Good advice, I was fighting a smallie on St Clair this past June and had that very thing happen to me. Luckily my cousin was able to give me hand and tightened the nut as I held the reel in place, and I was able to land the fish. I'm using an old St Croix Premier 6'6" casting rod, I'll definetly try some teflon and hope it doesn't happen again (it was a first).


----------



## Sm Jaw

Same problem here. Called customer support @ St Croix. They told me to do just that.
Seems like, for the price of these rods, they could offer a product that's worthy of such a high dollar price tag!!!!!


----------



## MIGHTY

No kidding sm jaw, and good idea about the Teflon tape. I had to replace one (St Croix) after 3 years with not a lot of use and when/if this new one fails, I won't be purchasing another.


----------



## sherman51

I use to have this problem a lot. now im in the habit of tightening the reel seat often so they stay tight. they will still loosen up on me but I tighten them right back down. but im very interested in using the Teflon tape on my rods.
sherman


----------



## -C-IMP

You might also want to cut a piece of plastic milk jug that is he size of your reel foot
and place it under the reel foot. It will help to tighten the fit.


----------



## SConner

I have one rod that loosens itself. I just tighten it up and wrapped it with electric tape to keep it from backing itself up.

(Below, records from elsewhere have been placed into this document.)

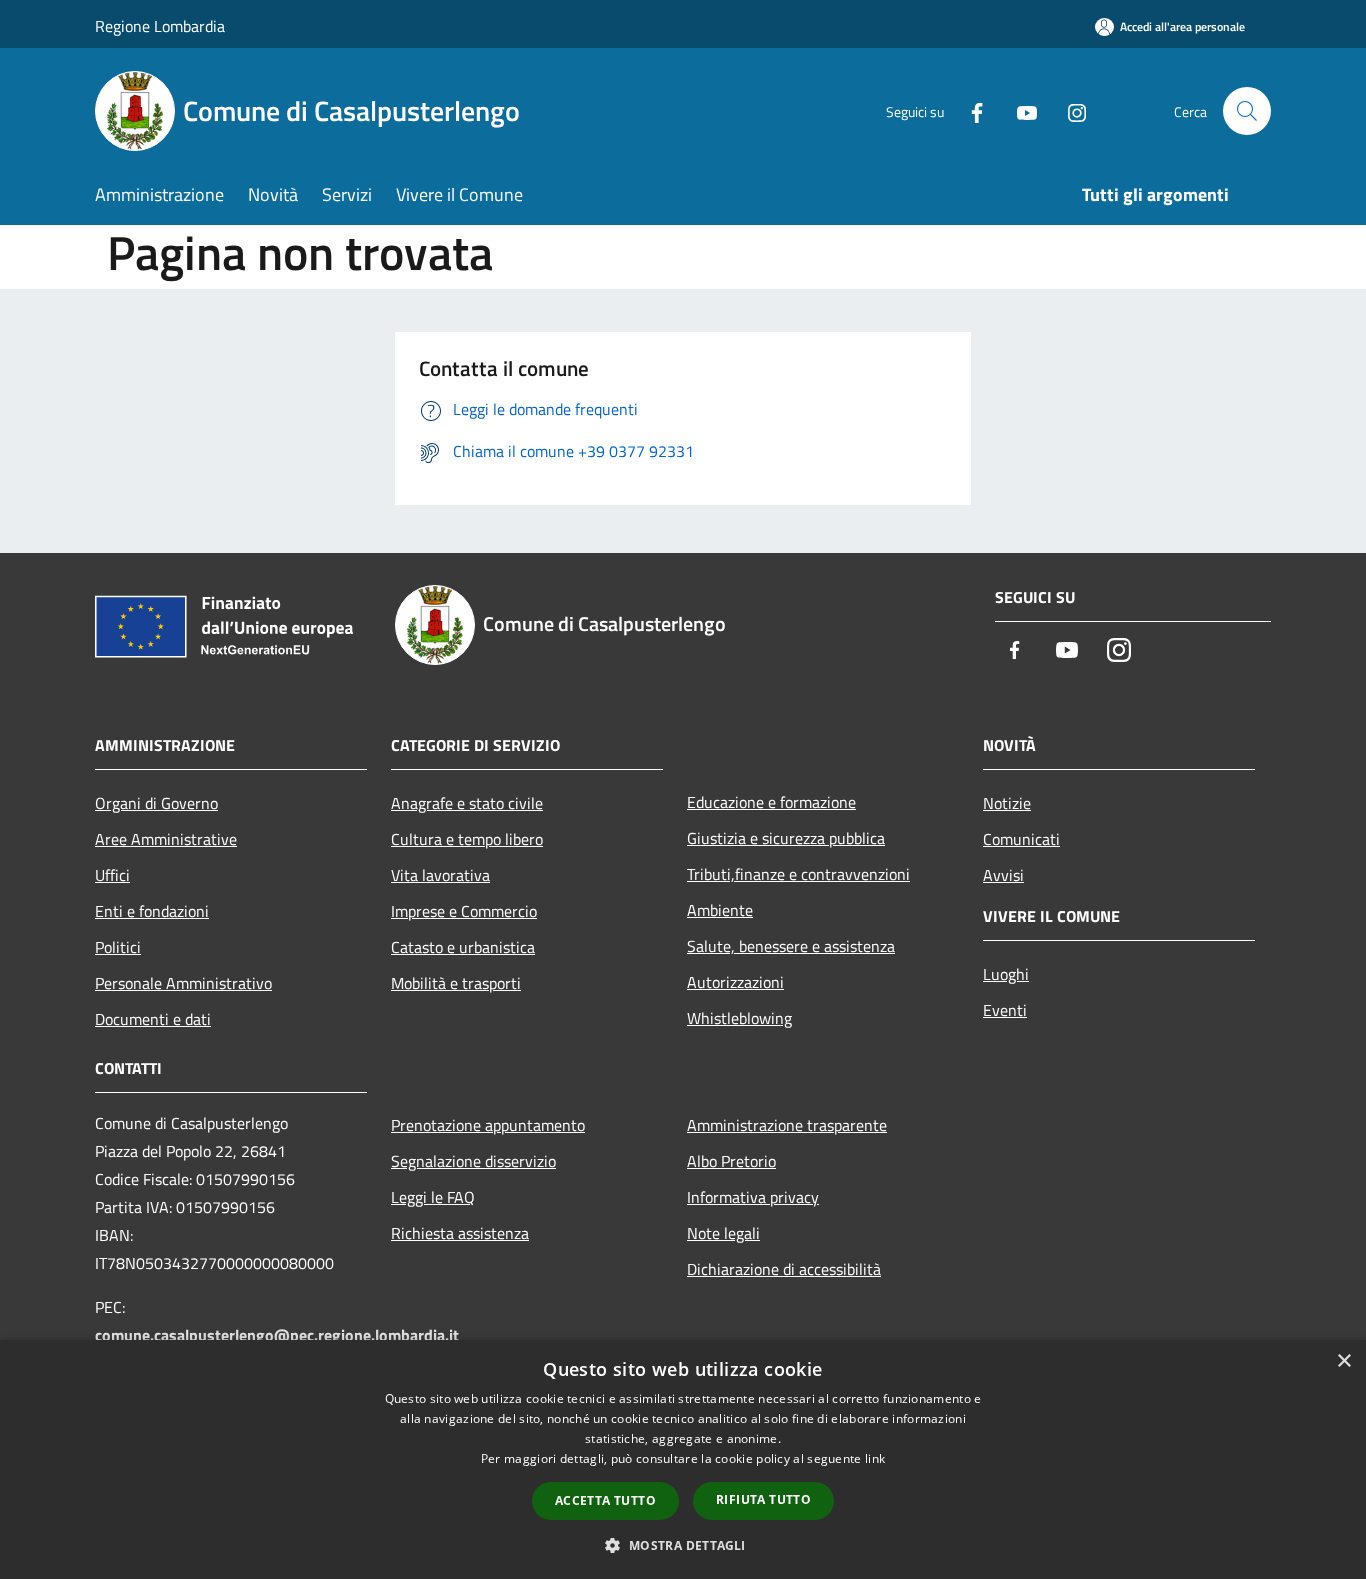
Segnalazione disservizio (473, 1161)
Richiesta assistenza (460, 1233)
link (875, 1458)
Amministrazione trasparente (787, 1125)
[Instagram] (1069, 110)
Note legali (723, 1233)
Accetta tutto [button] (605, 1500)
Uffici (112, 875)
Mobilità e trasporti (456, 983)
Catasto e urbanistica (463, 947)
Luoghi (1006, 974)
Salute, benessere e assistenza (791, 946)
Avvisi (1003, 875)
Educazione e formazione (771, 802)
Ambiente (720, 910)
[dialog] (683, 1459)
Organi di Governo (156, 803)
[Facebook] (969, 110)
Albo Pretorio (731, 1161)
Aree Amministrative (166, 839)
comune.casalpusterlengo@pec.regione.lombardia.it (277, 1335)
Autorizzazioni (735, 982)
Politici (118, 947)
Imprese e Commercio (464, 911)
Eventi (1005, 1010)
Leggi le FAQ (433, 1197)
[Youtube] (1019, 110)
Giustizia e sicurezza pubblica (786, 838)
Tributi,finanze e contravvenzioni (798, 874)
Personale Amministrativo (183, 983)
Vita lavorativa (440, 875)
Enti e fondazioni (152, 911)
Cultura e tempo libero (467, 839)
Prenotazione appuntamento (488, 1125)
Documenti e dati (153, 1019)
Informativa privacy (753, 1197)
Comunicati (1021, 839)
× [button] (1343, 1361)
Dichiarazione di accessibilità (784, 1269)
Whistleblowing (739, 1018)
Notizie (1007, 803)
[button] (682, 1545)
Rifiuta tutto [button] (763, 1499)
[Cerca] (1247, 111)
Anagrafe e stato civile (467, 803)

I may try the Teflon tape.


----------



## acklac7

-C-IMP said:


> You might also want to cut a piece of plastic milk jug that is he size of your reel foot
> and place it under the reel foot. It will help to tighten the fit.


I super glue ear plugs (the foam kind) to the top of the foot, then trim to match the outline. Amazing the differance when there is 0 play between the reel seat and the reel


----------



## acklac7

A drop or two of loctite will also help the threads on the seat stay nice and tight.


----------



## grub_man

If the reel foot has a bit of wiggle, another option that I've used is to place a bit of electrical tape on the tip of the reel foot, and/or on top of the reel seat. Like acklac7 said, the difference is amazing if there is no wiggle, especially if you have a little bit of cushion in there.

The problem is that there is no standard in reel foot size and shape (Well, there might be for fly reels, but even then I don't think manufacturers adhere to it).

My spinning rods with up-locking seats would always back off because I hold the rod in my left hand and reel with my right. The forces from my hand would naturally try to back the reel seat nut off. Now, if I use a reel seat on a spinning rod, it's down-locking, but my preference is to ditch the seat all together and go with a split TN handle with the reel wrapped on with thread and finish. No more seats backing off for me.

Casting seats usually don't have issues, but if they do, the electrical tape or foam will get the job done.

Joe


----------